発病の経過と症状
発病は16才の時。ご本人は「人間関係または学校生活による精神的ストレスが原因である」と考えておられた。運動後や食事の前後あるいは外出時などで悪化するとのことである。あげればきりのないほどの症状を訴えておられた。あまりにも多いので一部だけを紹介するにとどめる。
「恐怖感が異常に強い、パニック障害、めまい、ふわふわする、いつも眠い、頭がボーっとする、肩・首が異常に凝る、息苦しい、非常に疲れやすい、不眠症、動悸、のぼせ、胃が苦しくて呼吸が出来ない、不安感」などであった。
弁証
・八綱弁証:裏証で、虚実挟雑証で、熱証で、総合的には陽証。気に強い虚が起こっているが冷たい飲み物を約2リットル程度飲んでいること、胃酸の分泌が過剰に起こっていることから、虚実挟雑証と判断した。
・気血弁証:「疲れやすい・元気が出ない・食慾がない」ことから脾気虚証と判断される。

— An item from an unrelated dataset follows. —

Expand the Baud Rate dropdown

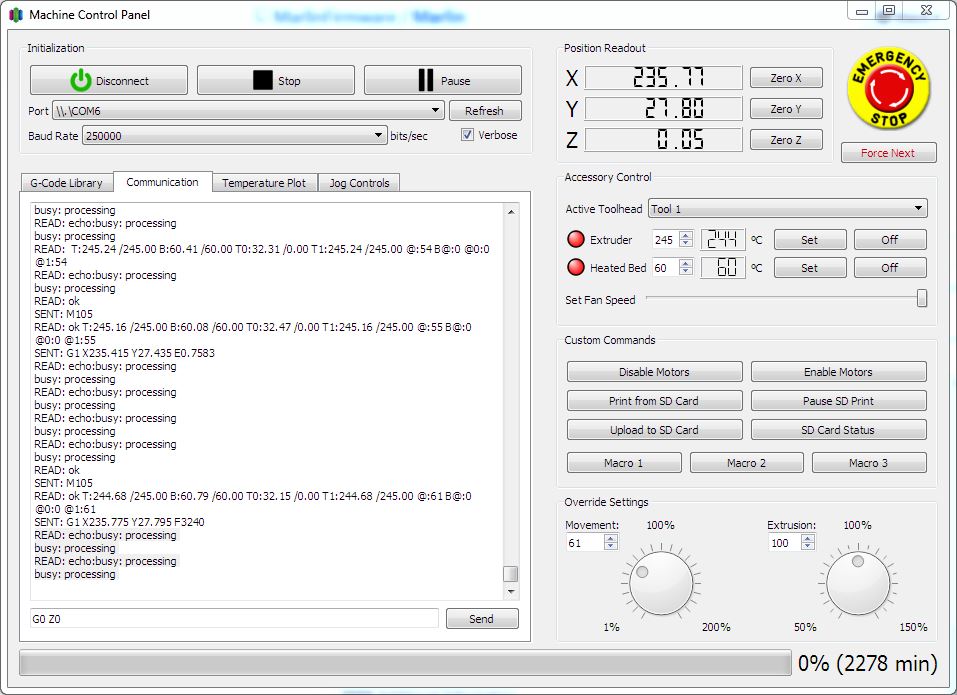(x=380, y=135)
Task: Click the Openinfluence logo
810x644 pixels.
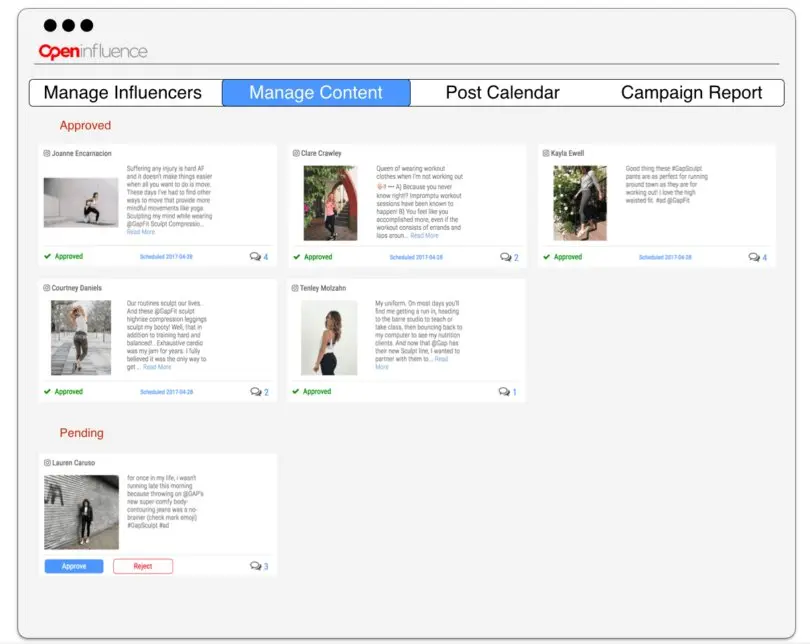Action: pyautogui.click(x=92, y=51)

・五臓弁証:「強い恐怖感・怒りが強い・ヒステリックになる・胃酸の過剰な分泌」などの症状があることから、「心」と「肝」と「胃」に強い興奮が起こっていことがわかった。三つの臓器に病位があると判断した。
・病理的産物弁証:「動悸・めまい・立ちくらみ・乗り物酔いの四つの症状から、痰飲証があり、全身的にむくむと言う症状から水湿証があることがわかった。水滞証が強く出ている。

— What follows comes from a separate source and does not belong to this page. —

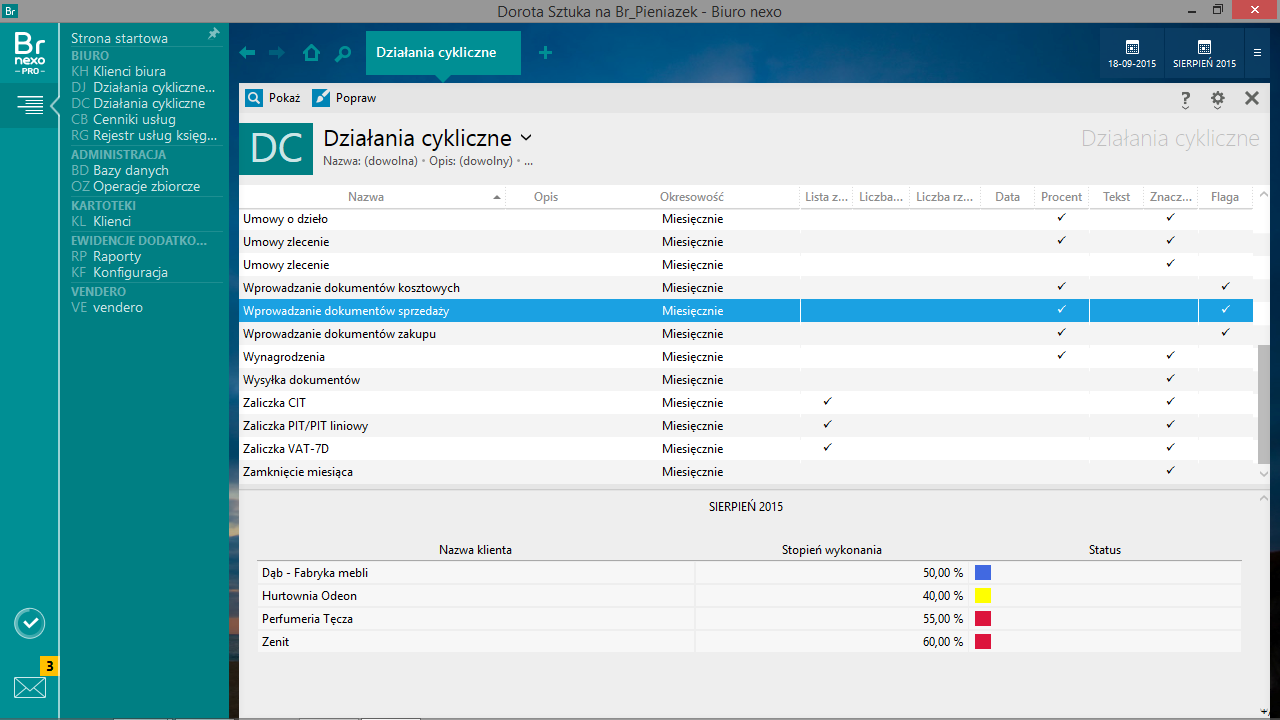Open the settings gear icon

click(1217, 98)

・病邪弁証:「身体に熱感を感じる・冷たい飲み物を異常に飲んでいる」ことから熱邪に侵されていることは容易に理解された。また、水滞証を起こしていることから湿邪の存在があることがわかる。以上から、この方の病邪は熱邪と湿邪であると判断して良いと思う。
病名
この方は熱邪と湿邪に侵襲されていて、心と肝と胃に強い興奮が起こっていることがわかる。このような病態を「湿熱証」と言う。湿熱証に対応する処方を選んだ。
経過
1ヵ月後の経過:最近になってだいぶ症状がなくなってきた。椅子に座っているときに出てくるふわふわ・ふらふら感は出なくなった。たヾ、そのほかの症状は強く出ている。

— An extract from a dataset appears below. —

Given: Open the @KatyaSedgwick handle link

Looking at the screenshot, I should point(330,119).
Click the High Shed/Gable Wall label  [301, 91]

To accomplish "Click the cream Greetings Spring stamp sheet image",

3ヵ月後の経過:状態は日に、日に改善してきているのが実感できる。人ごみや映画館あるいは電車の中は大丈夫になった。短期間にこゝまで良くなって、正直、驚いている。
5ヶ月後の経過:一時、飲食の不節があって、体調が悪化した。しかし、食養生を再開してから、体調がもとのよい状態に戻りつつある。
10ヶ月後の経過:不快な症状はほとんど消えた。あえて言えば、熟睡できていない。完治まであと一息のところだと思う。
考察
この方の場合、精神的緊張を強めて学校生活を送っていたことから、精神的緊張が熱邪になったと思われる。その熱邪が身体に不要な熱を発生させてしまったために、冷たい飲み物を異常に好むようになってしまったようである。この冷たい飲み物が湿邪に転化してしまって、湿邪によるさまざまな体調不良を引き出したと言う例である。
湿邪に侵襲された病態を日本では「水毒証」と言っているが、この病態は「飲んでいる水分があたかも毒のように体を痛めつける病気」である。経験上、湿邪に侵されたときには高次レベル(大脳新皮質系)の精神神経症状が引き出されることが多いと思う。この方は現在12ヶ月目を服用中であるが、不快な症状はほとんど出ることがなくなっている。